Monday, 6 February 2017

Keeping Count





In the latest, 6th February, item on Bank Underground from the Bank of England, Silvia Miranda-Agrippino discusses "The surprise in monetary surprises, a tale of two shocks."

It seeks to explain why the markets jump about after announcements where the content is not entirely expected.

The full article is here and not very long but a little intricate in its content, having some serious math's.
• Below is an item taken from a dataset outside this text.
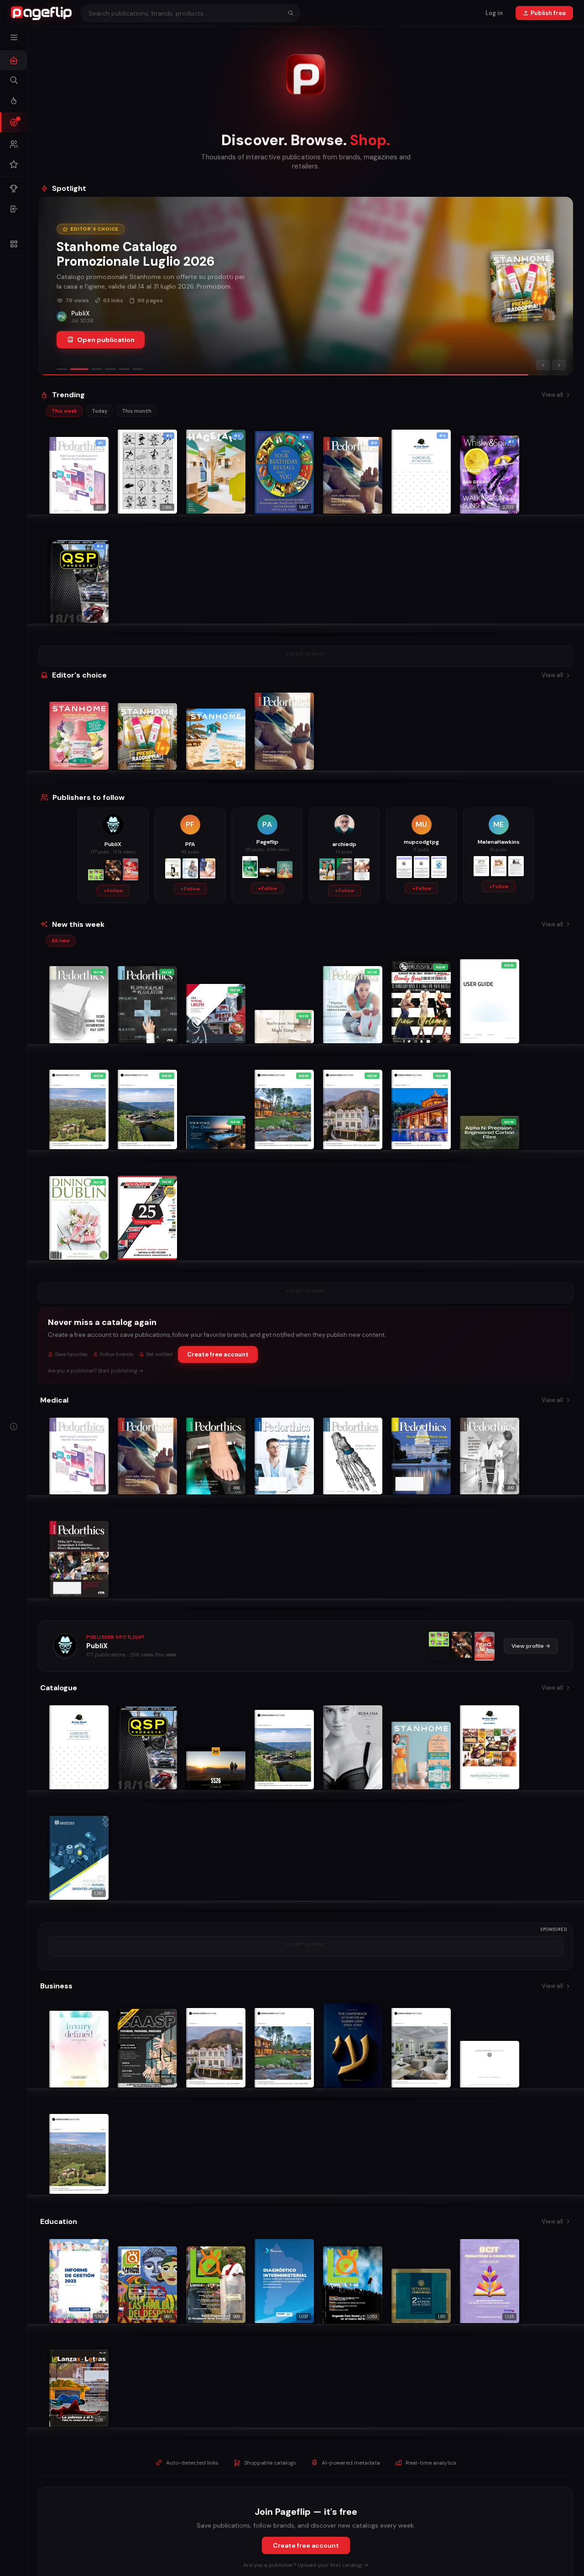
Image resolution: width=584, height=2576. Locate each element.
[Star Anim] (439, 1646)
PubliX (97, 1646)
It concludes:

Quote:

The empirical identification of monetary policy shocks requires isolating exogenous shifts in the policy instrument that are not due to the endogenous response of policy to the economic outlook.
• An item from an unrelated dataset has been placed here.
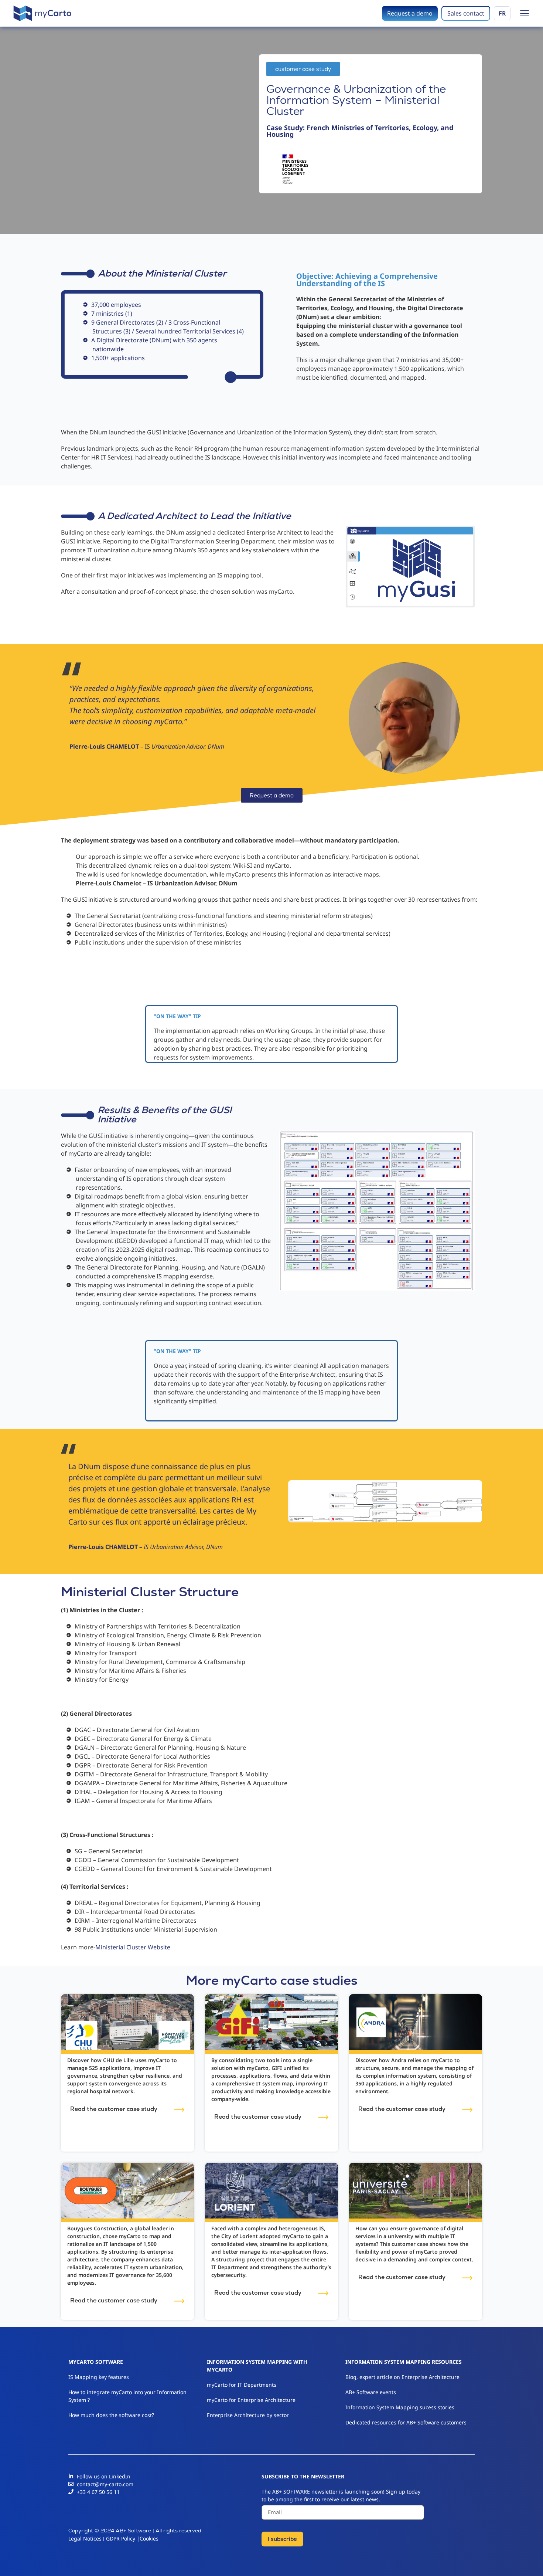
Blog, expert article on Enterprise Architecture (402, 2376)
We argue that while market surprises successfully capture the component of policy unexpected by market participants, they map into the shocks only under the (restrictive) assumption that markets can correctly and immediately disentangle the systematic component of policy from any observable policy action.

We develop a new measure for monetary policy shocks that is orthogonal to the central banks own forecasts and unpredictable by past information.

This measure allows us to recover impulse response functions with the ‘right’ signs, even in small and informationally deficient VARs.

Unquote.

So now you know.

2 comments:

  1. "This measure allows us to recover impulse response functions with the ‘right’ signs"

    I wonder what they do with them once they are recovered.

    ReplyDelete
  2. I'll trade you one orthogonal for two exogenii.